## [WHAT YOU WILL DO]
Copy the material from the line holding "2160x1581 pixels. At" through the end, inclusive, and multiply every answer coordinate by 1.2, rounding to whole numbers with halves going up. Keep the requests and their numbers unchanged, and leave out the pictures.

## begin

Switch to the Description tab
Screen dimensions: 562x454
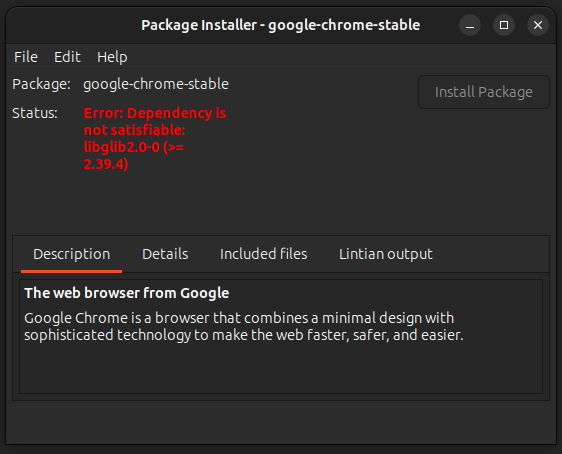click(x=72, y=254)
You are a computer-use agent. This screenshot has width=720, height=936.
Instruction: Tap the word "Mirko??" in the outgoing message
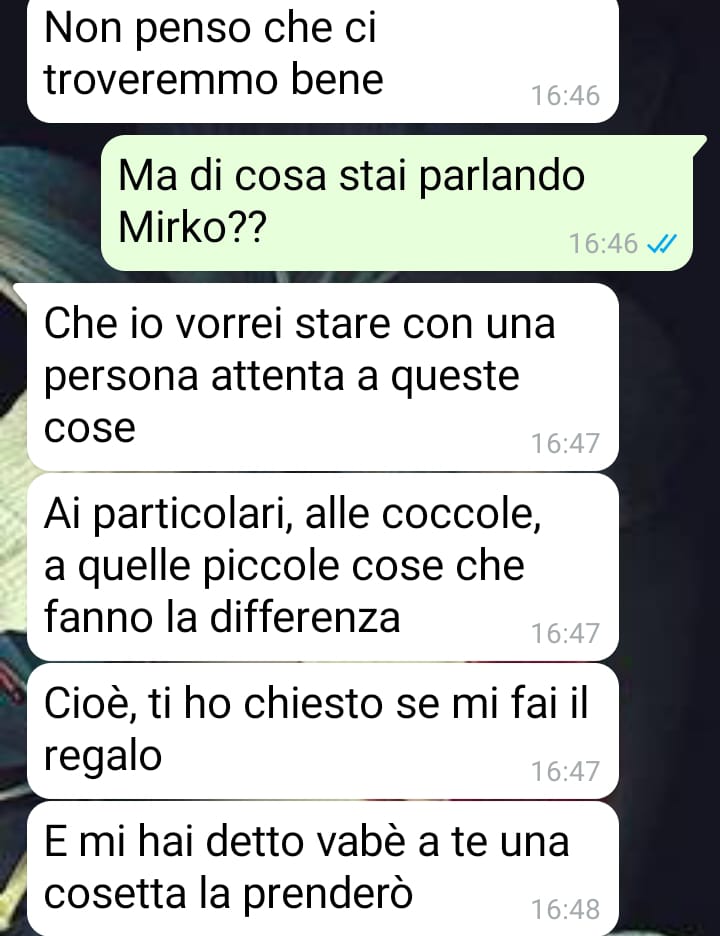click(190, 227)
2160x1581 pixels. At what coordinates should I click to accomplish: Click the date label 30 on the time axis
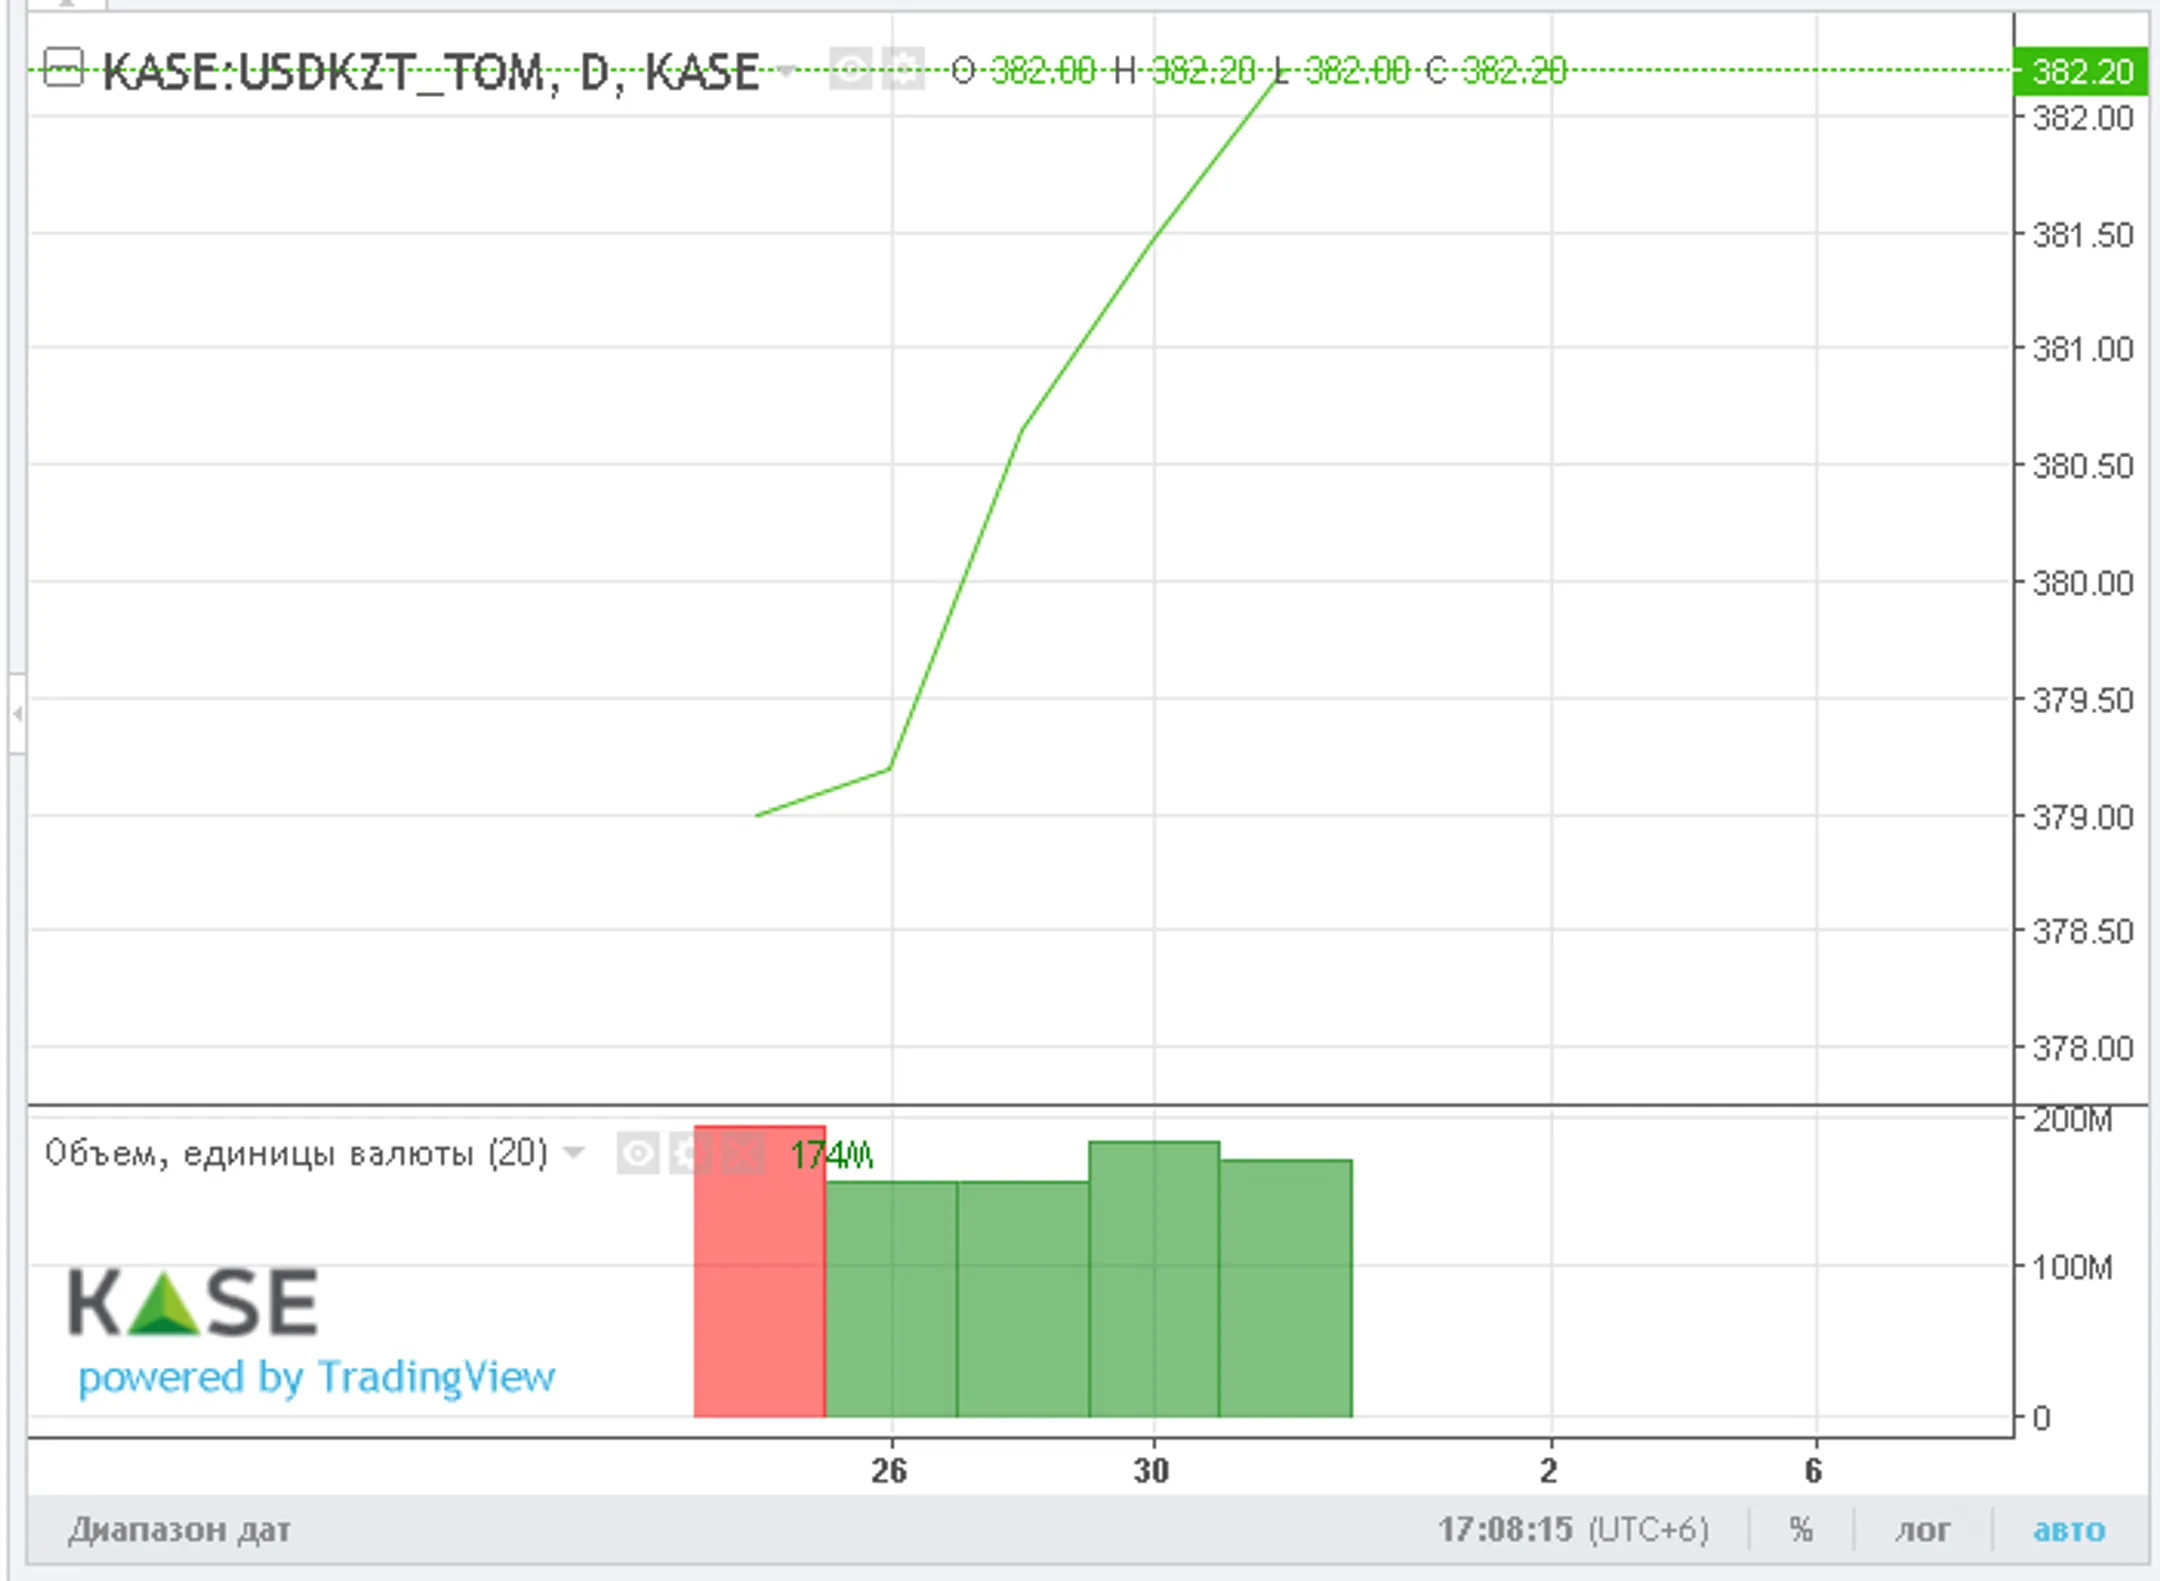point(1151,1470)
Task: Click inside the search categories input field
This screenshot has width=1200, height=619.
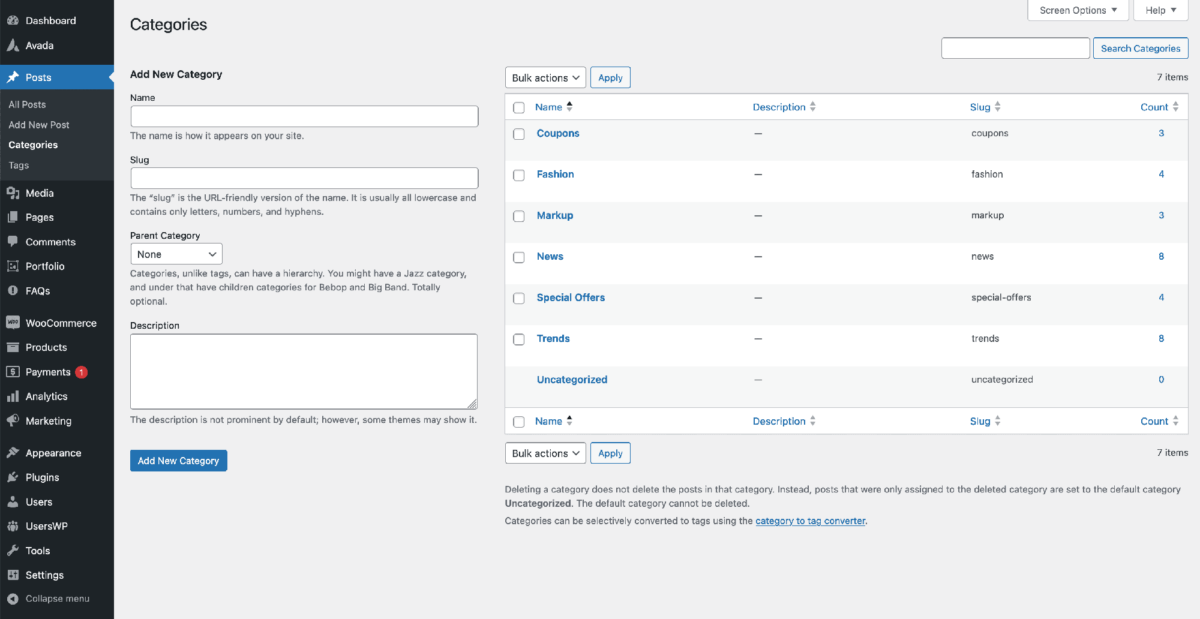Action: click(x=1015, y=47)
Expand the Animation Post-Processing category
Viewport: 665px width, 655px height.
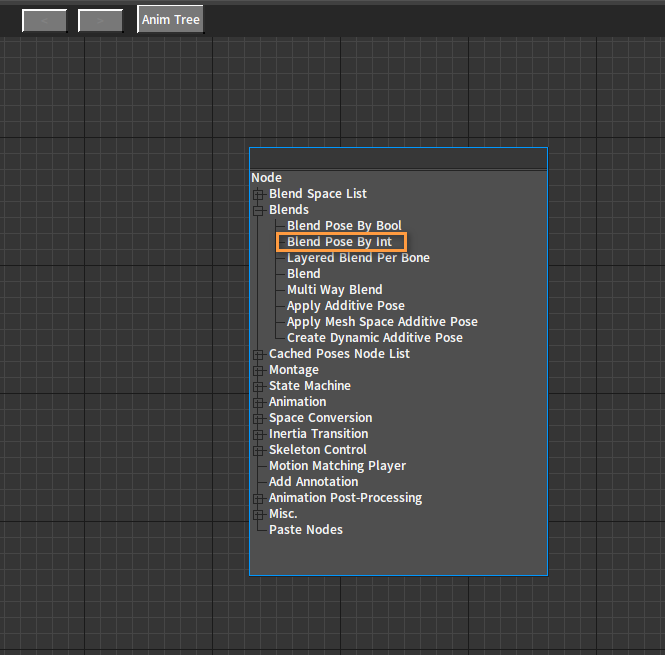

## end

## [OUTPUT BELOW]
2160x1581 pixels. At what coordinates should I click to accomplish: Click the date label 30 on the time axis
point(1381,1764)
Task: Click inside the search categories input field
This screenshot has width=1200, height=619.
Action: click(x=1218, y=56)
Expand the Animation Post-Processing category
Viewport: 665px width, 655px height.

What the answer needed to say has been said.